Ask HN: Where is the evidence that learning COBOL pays and is in demand?
But I’ve never been able to find actual evidence of this. Only people who keep repeating that it’s true and that people should learn COBOL.
I’m interested in learning because I’m tired of running on the JavaScript treadmill for the last 10 years. Has anyone got real data? When I search for cobol in the usual job websites I get very few results compared to java, JavaScript, etc.
When I look up rates and salary info, I only get nonspecific information like “6 figures yearly.” SE pay in the US and other firs world economies is around the 100k ballpark. Six figures isn’t specific to cobol.
What is it then? Does cobol really pay multiples more than any other language? Is the demand really there or is it all absorbed by consultancies like Deloitte and tata?
10 comments
[ 3.0 ms ] story [ 33.5 ms ] threadMy high school CS teacher made ~$50k per year doing quick contract jobs working on COBOL, mostly for factories in the Ohio area.
These jobs were never posted online. Once the companies found a contractor to fix the systems, they just kept using the same one, not unlike a homeowner who has a favorite plumber.
It's very likely that the majority of the COBOL community is hidden from online searches because churn is low and/or they don't use reddit, StackOverflow, etc.
The things I've read about Haskell remind me of what people are saying about COBOL now. Very few companies use Haskell, but the ones that are using it can sometimes be desperate to find a Haskell expert and will pay a lot for one.
Niche technology skills can become suddenly in-demand, and in Y2k COBOL certainly was. Is there another Y2k event hitting COBOL? The higher paying jobs are only in architecture roles which means intimately knowing a vast code-base (product-specific) rather than COBOL itself.
This is my anecdotal observation having worked with COBOL/CICS/DB2 teams over a few years.
I also agree with the comments from smt88. Haskell would take a tad longer to get proficient in but once so you could sneeze in the direction of a large company that uses it like, I don't know, StanChart, and probably get a good offer. COBOL's not like that. Unless you're particularly experienced on a particular code base, it's easy to cycle-in a replacement (for any large employer).
There were a lot of articles back then about how knowing COBOL was a ticket to a great job and salary, but it wasn't all that true back then even with Y2K getting closer.
So you are basically learning a niche language that may or may not last and you may have to move to a less desirable (in terms of availability of tech jobs) place.
The point is that even back then you could scour resumes from US based people or you could contract with a large Indian company and they would make contractual promises about a certain number of trained employees always being on site.

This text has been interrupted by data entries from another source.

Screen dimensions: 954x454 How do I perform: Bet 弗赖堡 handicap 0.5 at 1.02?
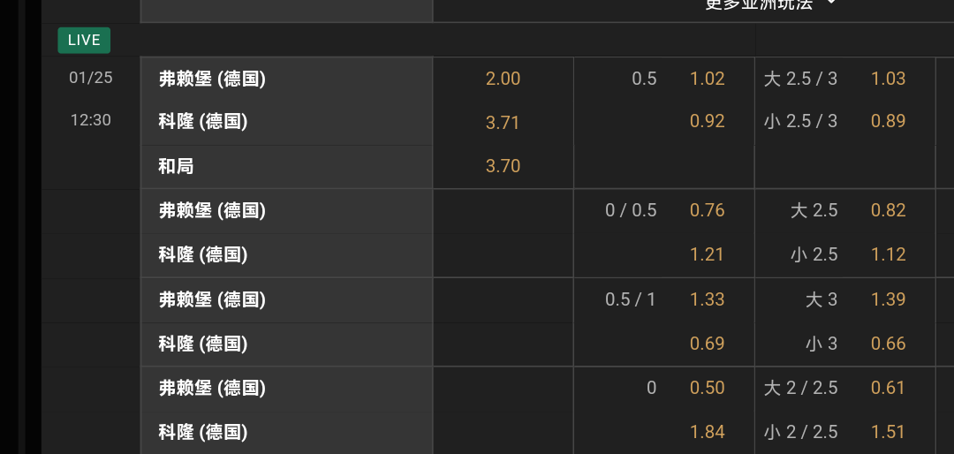coord(707,79)
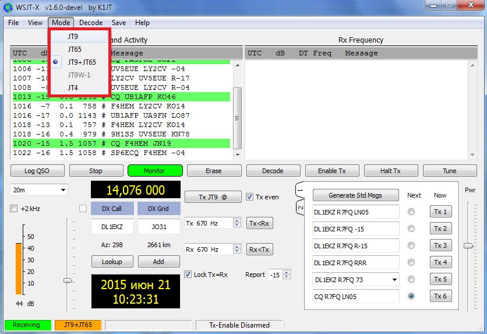Click the Halt Tx button
This screenshot has width=487, height=334.
pyautogui.click(x=390, y=171)
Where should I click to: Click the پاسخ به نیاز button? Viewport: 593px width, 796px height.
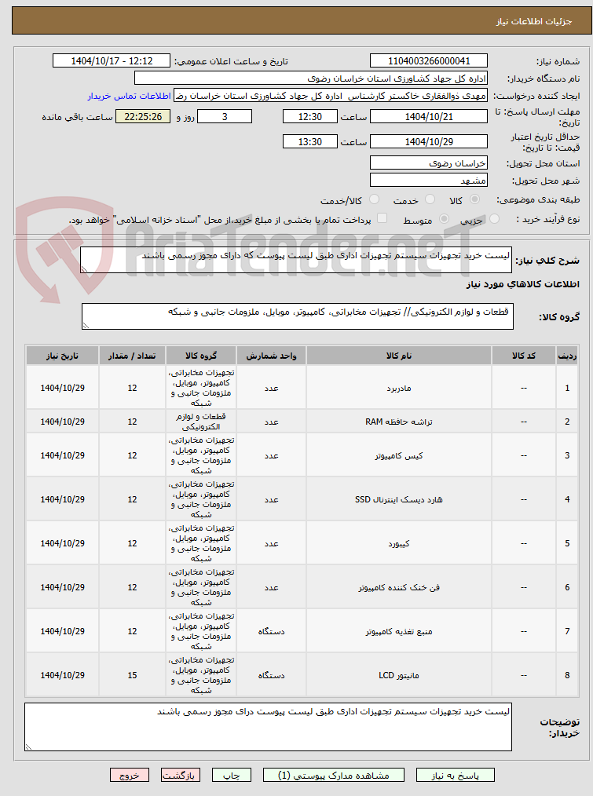455,775
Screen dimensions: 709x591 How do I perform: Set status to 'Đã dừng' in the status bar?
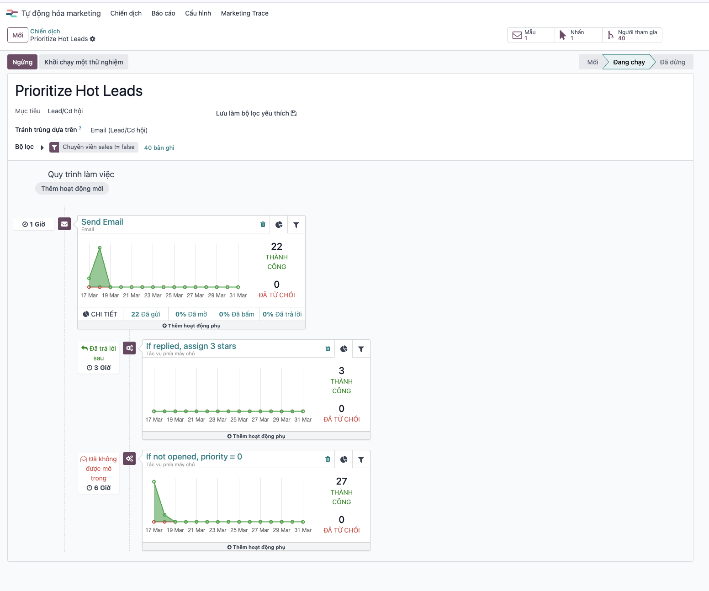coord(672,62)
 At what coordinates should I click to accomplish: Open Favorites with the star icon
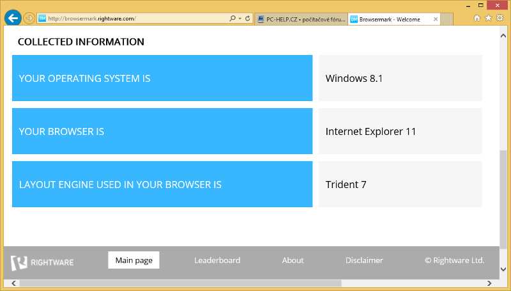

Somebody is going to crib about the quality of these employees, but that isn't the point. The point is that it's easier to hire them than it is to hire you.
It is an investment in a dead/dying language. Why is that worth your time and effort? Have you tried Cobol programming? Do you like it? I dropped out of my Cobol class in college. Was mind-numbingly boring and archaic to work with.
Are you trying to find a viable alternative to JavaScript? That pays 6 figures? You could pivot your javascript skills into something like react-native... mobile app development.
I’m trying to find a slower alternative to JS. Il getting a bit tired of having to constantly learn this week’s JS fashion just to stay relevant. I was hoping to find something more niche and not as glamorous that would give me more time to do things I enjoy instead of work.
I was considering cobol because the spec probably is rather stable, and if it paid well and was in demand then it was a winning combination.
But from your comment and others, it doesn’t seem to be it because overseas sweatshops are already filling the demand.
I wonder where do these people who say cobol pays well and is in demand get their information from. There is no other evidence than “people say”
One benefit is that if you dislike your job, there are plenty of places looking for Java programmers. Compare that to COBOL, where the market is tiny.
There is little and shrinking steady-state demand and that's mostly met by the a dwindling pool of old-timers and internal staff that get trained by their workplace to assist or replace the old-timers.
On the other hand, occasionally one of those big enterprises (public or private) encounters an urgent, immediate need for some new work on one of those systems, and it's those moments where there is an intense premium for COBOL programmers because there's little idle capacity to take up a temporary demand surge. (E.g., right now with some state unemployment systems suddenly needing substantial rules changes and modifications to handle order-of-magnitude volume increases over baseline capacity.)